→ Objetivo 1: ¿En qué época de Madrid sitúa el texto sobre Madrid lo que lo atraía, lo asustaba y lo cultivaba?
→ Objetivo 2: Escribe la continuación del texto sobre Madrid a partir de su última frase.

──────── Extracto del documento ────────

Más de Madrid

Lorenzo de Ara Rodríguez
Madrid

No sé por qué me han entrado ganas de escribir de un pasado que casi siempre se vivió en blanco y negro. No busco amigos. Detesto la lástima. El escritor frustrado –mi caso- siempre encuentra algún motivo para aferrarse a la esperanza. Inventa y rememora. Confunde. Se confunde.

Madrid, en los primeros años de la década de los ochenta me atraía, me asustaba, me arruinaba, me follaba, me cultivaba.

Si algún día regreso a Madrid será para confesar en una calle de la que todavía no dejaré escrito su nombre, que en aquellos tiempos un canario uniformado, luego de paisano y más tarde casi desnudo, se encontró a sí mismo y desde entonces vaga por las esquinas de un mundo a color pero insípido.

──────── Material proporcionado ────────

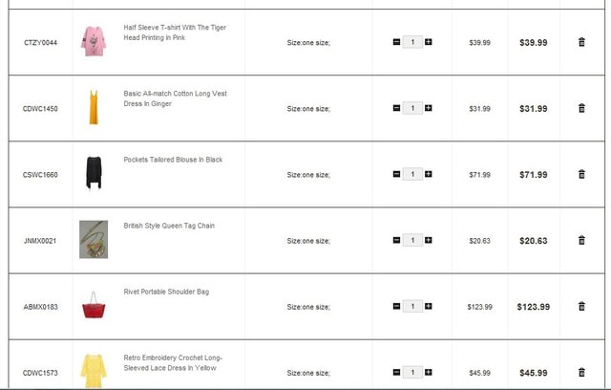
Task: Delete the Pockets Tailored Blouse row
Action: 581,174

────────

→ Respuesta escrita 1: En los primeros años de la década de los ochenta.

→ Respuesta escrita 2:
Una noche, ya no recuerdo si habían dado la una o las dos de la madrugada, me follaba a una gachí en la salita de un apartamento. Y ella me follaba. Naturalmente. Con el estómago vacío el sexo es una proeza.

Ella, buena persona, había leído uno de mis cuentos. Le gustó. A mí me gustó que le gustara. En la radio (no teníamos televisión) ponían buena música. En la penumbra los valientes escalan sin cuerdas.

La gachí (ni siquiera en aquel instante juraría que sabía su nombre) me la recomendó aquel petulante escritor y periodista ya muerto. Si juré que no me sabía su nombre, también juro que ha sido la mujer con la dentadura más perfecta que he visto en Madrid.

Le entusiasmaba hablar de cine. Y le entusiasmaba hablar de ella. Y eso a mí me entusiasmaba. Echado boca arriba en la cama o en el sofá me pasaba las horas escuchando sus narraciones de infancia en el pueblo de Galicia donde había nacido. Las penalidades y luego la huída. Madrid es como el puerto de Nápoles: todo llega y todo está por llegar.

Su apartamentito era acogedor.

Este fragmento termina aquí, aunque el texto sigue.